The first method of attack by hostile white legislators was to question each representative’s eligibility to serve the county. For Fyall, claims were made that he was a resident of Macon, Georgia, which was located in Bibb County, and not an actual resident of Macon County. In later testimony, Fyall explained that he had made a home in Macon County but was run out with threats of violence against him and his wife.

The second method of attack was to question Fyall’s race. By law, the white legislators had determined Black men ineligible to hold office. Twenty-five men were immediately removed, and a committee of five white men was formed to decide the fate of the four racially ambiguous. Fyall is called to testify, and he described his upbringing; the child of two white, Charleston French parents, his mother died when he was 6 years old. Another witness was brought to the stand and described Fyall’s mother as a mulatto woman and expressed he could find 100 more witnesses who would attest to the same. It was also described in the proceedings that Fyall was sold as a slave to a Mr. Habersham of Savannah, later enslaved by Dr. M.S. Thompson, and last, the property of Judge O.A. Lochrane.

They gave their determination on September 15th, stating: “they find the said F. H. Fyall to have more than one-eighth negro blood in his veins, and in accordance with the action of this House declaring the ineligibility of negroes to hold office under the Constitution of this State, respectfully offer the Following: Resolved, That F. H. Fyall is ineligible, under the Constitution, to a seat as a member of this body, and after the passage of this resolution, that his name be dropped from the roll.”

On September 18th, F.H. Fyall presented a motion, with the support of 14 white senators, 20 white Republicans, and 28 African American representatives, titled the “Memorial to the Members of the Legislature of Georgia and Others, Relative to the Illegal Organization of that Body Under the Reconstruction Acts.” The action did almost nothing to deter his fate of expulsion.

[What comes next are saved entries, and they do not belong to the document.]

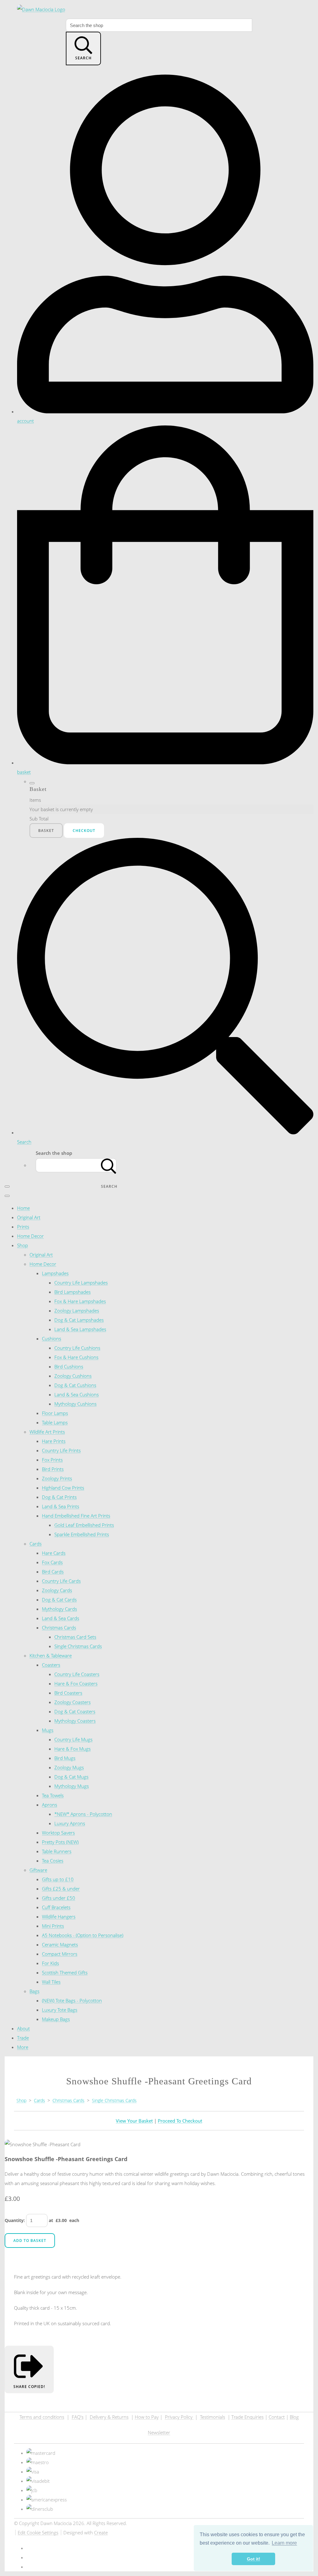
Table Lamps (55, 1422)
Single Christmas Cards (78, 1646)
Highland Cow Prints (63, 1488)
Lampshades (55, 1273)
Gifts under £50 (58, 1898)
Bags (34, 1991)
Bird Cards (53, 1571)
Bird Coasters (68, 1693)
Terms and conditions (42, 2417)
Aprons (49, 1805)
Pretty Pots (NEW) (60, 1842)
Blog (294, 2417)
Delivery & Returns (109, 2417)
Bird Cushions (68, 1366)
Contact (277, 2417)
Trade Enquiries (247, 2417)
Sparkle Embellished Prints (81, 1534)
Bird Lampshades (72, 1292)
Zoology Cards (57, 1590)
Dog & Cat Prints (59, 1497)
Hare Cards (54, 1553)
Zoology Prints (57, 1478)
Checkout (84, 830)
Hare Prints (54, 1441)
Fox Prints (52, 1460)
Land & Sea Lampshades (80, 1329)
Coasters (51, 1665)
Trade (23, 2038)
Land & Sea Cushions (76, 1394)
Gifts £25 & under (61, 1888)
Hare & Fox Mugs (72, 1749)
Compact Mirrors (59, 1954)
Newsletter (159, 2432)
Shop (22, 1245)
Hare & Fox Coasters (76, 1683)
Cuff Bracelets (56, 1907)
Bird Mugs (64, 1758)
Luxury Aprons (69, 1823)
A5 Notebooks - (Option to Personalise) (82, 1935)
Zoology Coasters (72, 1702)
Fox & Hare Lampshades (80, 1301)
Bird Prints (53, 1469)
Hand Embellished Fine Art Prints (76, 1516)
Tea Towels (53, 1795)
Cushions (51, 1338)
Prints (23, 1227)
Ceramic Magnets (60, 1944)
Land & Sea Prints (60, 1506)
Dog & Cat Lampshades (79, 1320)
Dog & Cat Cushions (75, 1385)
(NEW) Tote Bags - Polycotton (72, 2000)
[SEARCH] (108, 1165)
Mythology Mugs (71, 1786)
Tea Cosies (52, 1860)
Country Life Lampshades (81, 1282)
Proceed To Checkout (180, 2121)
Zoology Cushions (73, 1376)
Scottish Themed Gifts (65, 1972)
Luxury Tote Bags (59, 2010)
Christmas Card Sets (75, 1637)
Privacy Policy (179, 2417)
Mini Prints (53, 1926)
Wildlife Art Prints (47, 1432)
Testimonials (212, 2417)
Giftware (38, 1870)
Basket (46, 830)
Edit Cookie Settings (38, 2532)
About (23, 2028)
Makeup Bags (56, 2019)
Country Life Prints (61, 1450)
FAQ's (78, 2417)
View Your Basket (134, 2121)
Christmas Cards (59, 1627)
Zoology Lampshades (76, 1310)
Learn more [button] (284, 2543)
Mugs (47, 1730)
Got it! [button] (253, 2558)
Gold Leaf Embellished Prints (84, 1525)
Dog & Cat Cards (59, 1599)
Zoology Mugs (69, 1767)
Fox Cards (52, 1562)
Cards (36, 1544)
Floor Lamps (55, 1413)
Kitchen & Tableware (51, 1655)
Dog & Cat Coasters (74, 1711)
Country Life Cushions (77, 1348)
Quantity (14, 2220)
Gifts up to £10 (58, 1879)
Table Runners (56, 1851)
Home (23, 1208)
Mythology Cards (59, 1609)
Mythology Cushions (75, 1404)
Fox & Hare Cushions (76, 1357)
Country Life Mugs (73, 1739)
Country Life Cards (61, 1581)
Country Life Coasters (76, 1674)
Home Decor (30, 1236)
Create (101, 2532)
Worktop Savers (58, 1833)
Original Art (28, 1217)
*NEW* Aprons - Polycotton (83, 1814)
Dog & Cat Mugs (71, 1777)
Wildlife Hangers (58, 1916)
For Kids (50, 1963)
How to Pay (147, 2417)
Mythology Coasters (75, 1721)
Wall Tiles (51, 1982)
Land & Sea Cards (60, 1618)
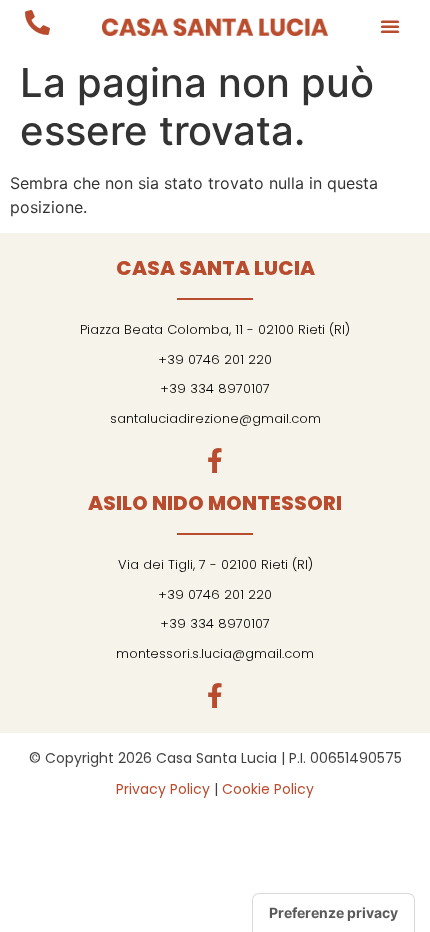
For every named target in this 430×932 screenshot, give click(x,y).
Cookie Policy (268, 789)
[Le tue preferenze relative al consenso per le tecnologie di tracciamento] (333, 913)
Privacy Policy (163, 789)
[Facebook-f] (215, 460)
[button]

By April of 1869, he was put on trial for perjury, related to the false swearing that he lived in Macon County. That case was short-lived, as his claim was made orally and not written. Georgia Governor Rufus Bullock promoted Fyall to train hand on freight trains for the Western and Atlantic Railroad. In September of 1869, while traveling through a rock culvert at the crossing of East Tennessee and Georgia Railroad, he was knocked on the head by the culvert and killed. His corpse was sent “down the state road,” but information about his burial site has not been found.